Par François CHARLES
Economiste, conseil en stratégie et management, ancien responsable de politique industrielle à la DGA, animateur politique
Nous ne sommes plus en guerre militaire mais en guerre économique.
N’ayant peur de rien si nous oeuvrons pour faire repartir la croissance qui, de fait, réduira le pourcentage de dette publique. Nous sommes conscients qu’il faut un coup de fouet. Mais, contrairement à F. Fillon, j’aime bien ce terme de pacte industriel et non plus de choc car la construction européenne semble fonctionner de cette façon, comme aux Etats-Unis. C’est ce pacte qui a fonctionné en 1936 quand nous avons pris conscience d’un certain retard. A part Louis Renaut à Billancourt et Marius Berliet à Vénissieux, qui n’avaient pas voulu jouer le jeu de la transparence et du non enrichissement, les entreprises avaient accepté de travailler sans faire de profit et l’Etat avait accepté d’assouplir ses règles. Nous connaissons souvent ces dispositions dans l’armement et la défense, secteur budgétaire considéré comme une variable d’ajustement, impliquant choix et sacrifices. La France l’a également vécu après guerre dans l’union nationale et ceux qui se revendiquent du général de Gaulle doivent s’en rappeler.
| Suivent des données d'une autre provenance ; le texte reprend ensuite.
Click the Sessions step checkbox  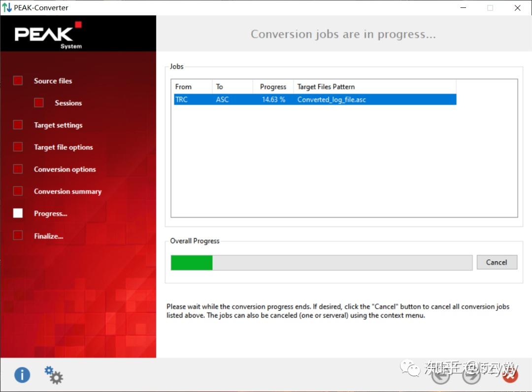(x=38, y=103)
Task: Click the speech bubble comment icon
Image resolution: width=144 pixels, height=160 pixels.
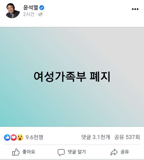Action: tap(61, 152)
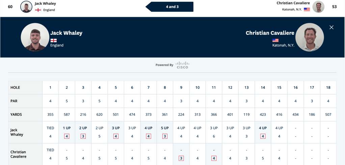Close the match scorecard panel
345x165 pixels.
pyautogui.click(x=331, y=27)
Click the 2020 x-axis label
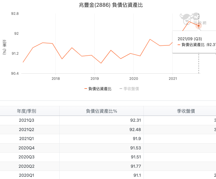 pyautogui.click(x=133, y=78)
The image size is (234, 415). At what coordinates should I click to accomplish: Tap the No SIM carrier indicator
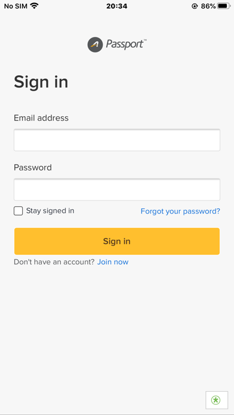[16, 6]
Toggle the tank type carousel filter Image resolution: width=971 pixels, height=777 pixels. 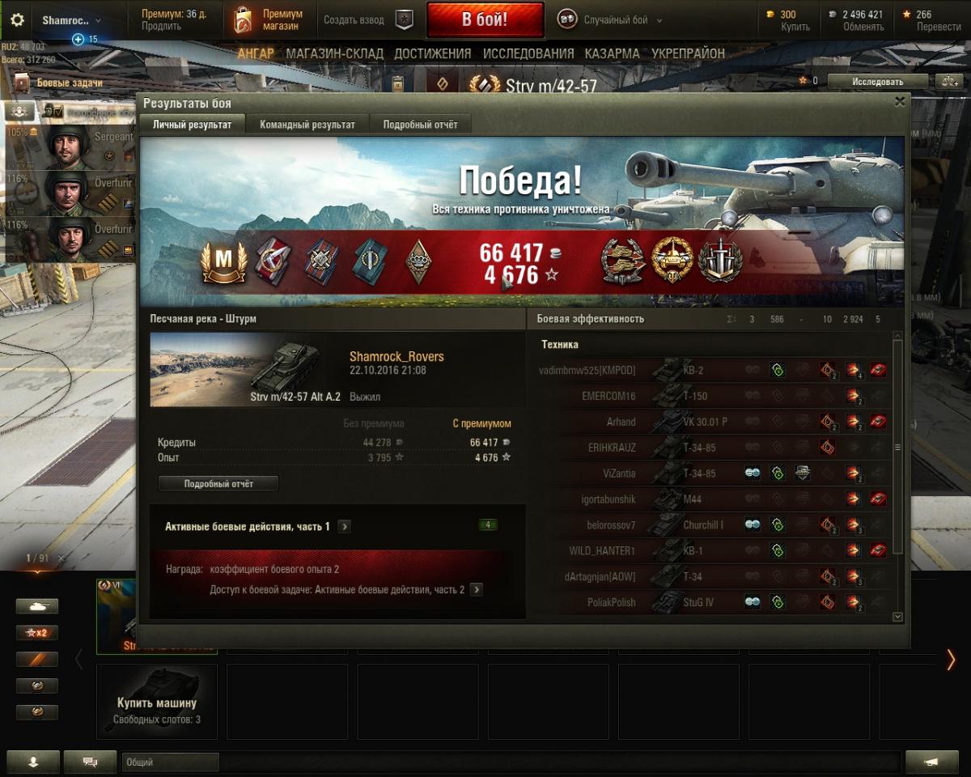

La France semble être le pays de la protection sociale et l’Allemagne celui du dialogue et de la prise de conscience sociale. Production et social vont de pair. Par expérience, il est possible d’agir sur le social pour faire redémarrer la production en entreprise, encore faut-il en avoir le courage. L’Allemagne ne doit pas être un calque mais un référentiel. A-t-on suffisamment analysé comment elle a réussi sa réunification sans s’effondrer financièrement alors qu’il a été nécessaire de réduire le nombre de salariés par deux pour adapter les entreprises à un modèle capitalistique ? Seuls les pays nordiques ou anglo-saxons peuvent-ils s’en sortir ? Le latin peut également changer. Toujours par expérience, les ouvriers d’Etat étaient prêts à se retrousser leurs manches, voire même de changer de statut du moment que nous avions le courage de partager notre vision.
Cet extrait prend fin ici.